The governor has pledged to ship a drunken driving bill back to the Legislature with amendments to restore tough provisions that had been excised by a House and Senate conference committee.
The governor rightly complained that the measure lawmakers sent to his desk last week reflected the will of the defense bar, not the will of the people. No surprise there, since five of the six legislators on the House-Senate conference committee are lawyers who represent drunken driving defendants.
It is not enough to be right, however. Romney, whose presidential ambitions for 2008 are at war with his re-election prospects for 2006, needs to prove he can win this fight if he hopes to be a credible contender for either office.
The numerical superiority of the Democrats in the Legislature, long the excuse of Republican governors for their stymied agendas, should be no obstacle. Not this time. Not with lawmakers suffering from so many self-inflicted wounds. Not if Romney is willing to lead.
The public is on his side. Ron Bersani, whose granddaughter, Melanie Powell, was run down by a repeat drunk driver two years ago, has put a human face on this issue, walking the corridors of Beacon Hill for months lobbying for the changes that the committee deleted, including mandatory jail sentences for drivers with blood alcohol levels well above the legal limit. Romney need only remind voters that the tougher version of this measure was known as Melanie’s Bill in memory of that 13-year-old Marshfield girl.
The Legislature has the votes to toss aside Romney’s amendments, but there is a risk in ignoring the will of the people, who are in no mood to coddle those who drink and drive. The death of a Bridgewater State College student early Friday morning — allegedly struck by an underage classmate who had a blood alcohol level 11 times the legal limit for a person her age — will only fuel fresh outrage at the lethal combination of car keys and alcohol.
The deleted provisions of the bill would have targeted repeat offenders in particular, but they also would have had a deterrent effect. Among the provisions lawmakers removed was a section allowing prosecutors to submit court records documenting a defendant’s prior drunken driving convictions. Since those records could only be introduced during the sentencing phase, after a defendant’s conviction, it is hard to see how they would compromise a defendant’s rights, as lawmakers argued.
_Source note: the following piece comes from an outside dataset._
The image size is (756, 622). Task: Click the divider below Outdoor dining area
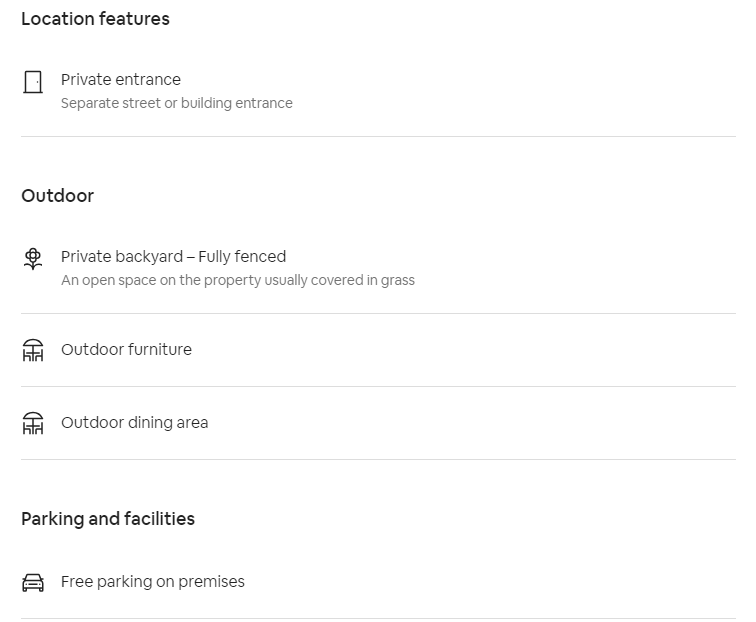378,459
Did lawyer-legislators send that section to the Massachusetts Supreme Judicial Court to secure an advisory opinion on its constitutionality or to protect the profitable work of defending drunk drivers? Thirty-seven percent of the Senate and 22 percent of the House are lawyers.
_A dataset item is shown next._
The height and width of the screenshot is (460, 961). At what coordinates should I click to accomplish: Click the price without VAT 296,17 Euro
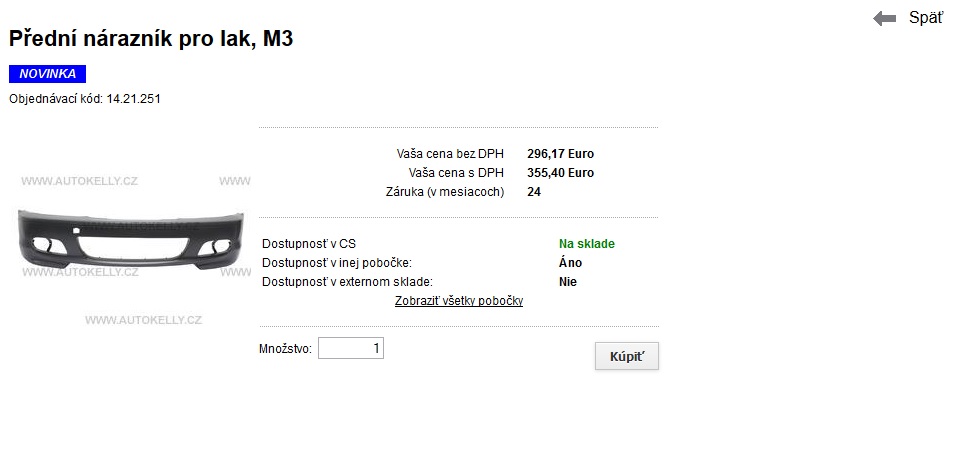point(560,154)
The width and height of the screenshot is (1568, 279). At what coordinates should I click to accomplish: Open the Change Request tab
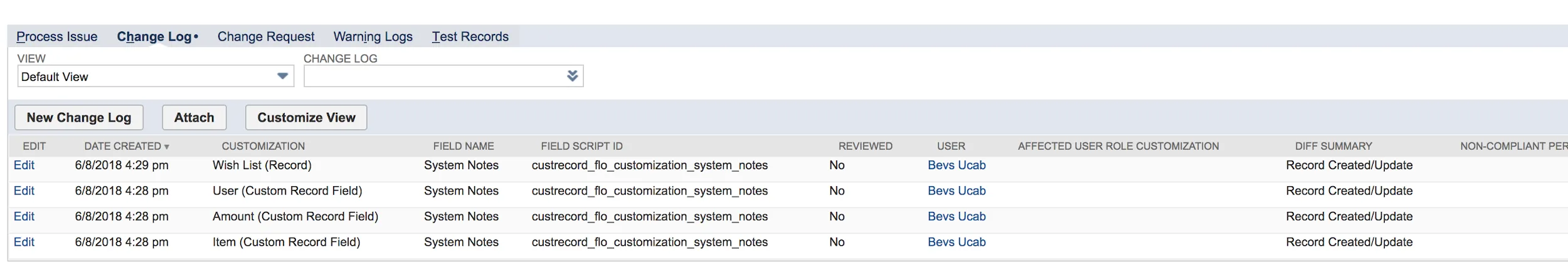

The Legislature, never held in especially high public esteem, has done itself no public relations favors of late. The conference committee rushed its deliberations on this bill last week to allow several legislators to catch a plane for a 10-day vacation in Spain and Portugal. One of the committeemen rushing off to the Iberian Peninsula while the Legislature was still in session was Representative Eugene L. O’Flaherty of Chelsea, the House chairman of the Judiciary Committee who took the lead in weakening the bill.
House Speaker Salvatore F. DiMasi publicly fretted last week about the constitutionality of introducing prior convictions in the sentencing phase of a trial, but he was out of town for the House debate on the bill, playing golf in Las Vegas, an avocation that has consumed more of his attention than legislation since he assumed the speaker’s chair last January.
There are not many moments on Democrat-dominated Beacon Hill when a Republican governor can use his bully pulpit to do much more than preach. This is one of them.